For each streamline vertex, obtain the relevant value stored in an underlying fixel data file, and store the results in a “track scalar file”. In this example this is done for both the FWE p-values, the absolute effect size, and the previously calculated :

$ fixel2tsf stats_fdc/fwe_1mpvalue.mif tracks_200k_sift.tck fdc_fwe_1mpvalue.tsf
$ fixel2tsf stats_fdc/abs_effect_size.mif tracks_200k_sift.tck fdc_abs_effect_size.tsf
$ fixel2tsf stats_fdc/percentage_effect.mif tracks_200k_sift.tck fdc_percentage_effect_size.tsf

For particularly the p-value image, it can be beneficial to apply some streamlines-based smoothing to the resulting data, in order for the appearance / disappearance of streamline vertices to not precisely conform to the originating voxel grid:

$ tsfsmooth fdc_fwe_1mpvalue.tsf fdc_fwe_1mpvalue_smooth.tsf

Visualise track scalar files using the tractogram tool in mrview:

  • Load the streamlines (tracks_200k_sift.tck) in the Tractography tool;

  • Right click the tractogram in the Tractography tool, and select “colour by (track) scalar file” - for example, you might load the abs_effect_size.tsf file.

  • To apply a p-value threshold to control which streamline vertices are displayed and which are not, select the “Thresholds” combobox control, select “Separate scalar file”, and load file fwe_1mpvalue.tsf.

  • Deselect the “Crop to slab” checkbox in the Tractography tool to show all significantly affected pathways in the template brain volume.

Note that it is also possible to threshold and view all brain fixels in the 3D volume, by deselecting “crop to slice” in the fixel plot tool.

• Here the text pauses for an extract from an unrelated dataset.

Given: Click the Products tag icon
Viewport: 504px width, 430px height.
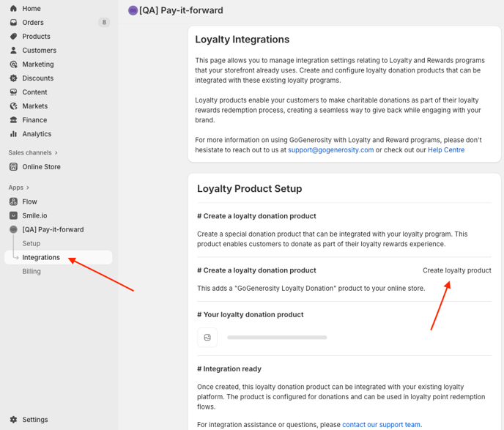Looking at the screenshot, I should tap(13, 37).
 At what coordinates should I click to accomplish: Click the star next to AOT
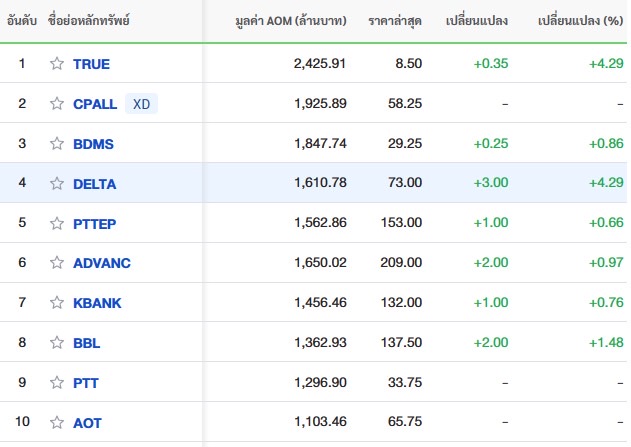coord(57,422)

However it can be harder to appreciate the specific pathways affected when using this technique, due to the fixels being defined on the regular image voxel lattice. Conversely, the downside to viewing and colouring results by streamlines, then viewing all streamlines at once (uncropped to slice), is that in the absence of transparency you only see the colours on the outer periphery of the significant pathways, whereas typically the greatest effect sizes / smallest p-values are in the ‘core’ of the affected fibre pathways.

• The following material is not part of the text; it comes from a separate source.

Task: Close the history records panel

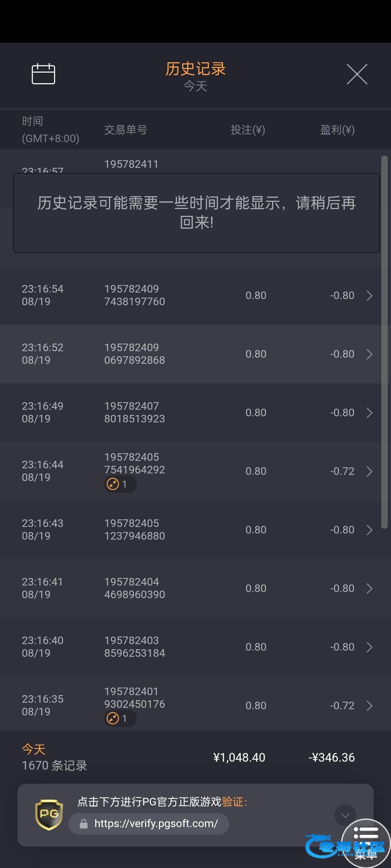Action: tap(357, 74)

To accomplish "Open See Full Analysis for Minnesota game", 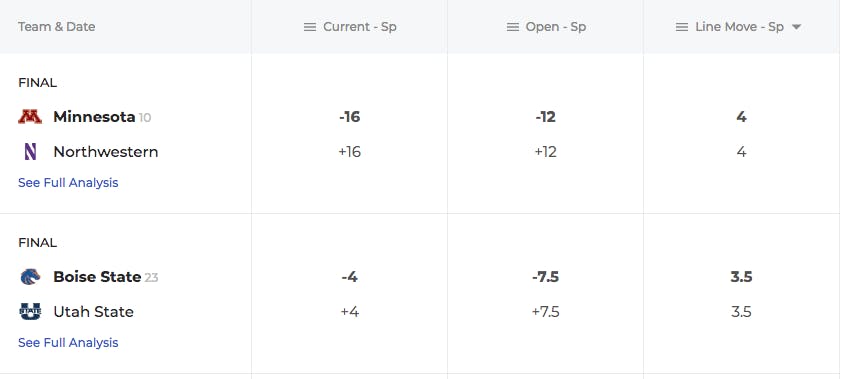I will coord(68,182).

Good examples of both fixel as well as streamline visualisations of FBA results can be found in [Mito2018a].

A post was split to a new topic: Interpretation of FBA non-group-comparison absolute effect size

And I assume then, given you’ve outlined the methods to obtain the very useful “percentage_effect.mif” then this could be added to the list of subsequent commands to calculate a track scalar file.

$ fixel2tsf stats_fdc/percentage_effect.mif tracks_200k_sift.tck fdc_percentage_effect_size.tsf

Correct @phmag; thanks. I also noticed that the TSF smoothing step was missing for the p-value data, which can make the streamlines look a bit ugly.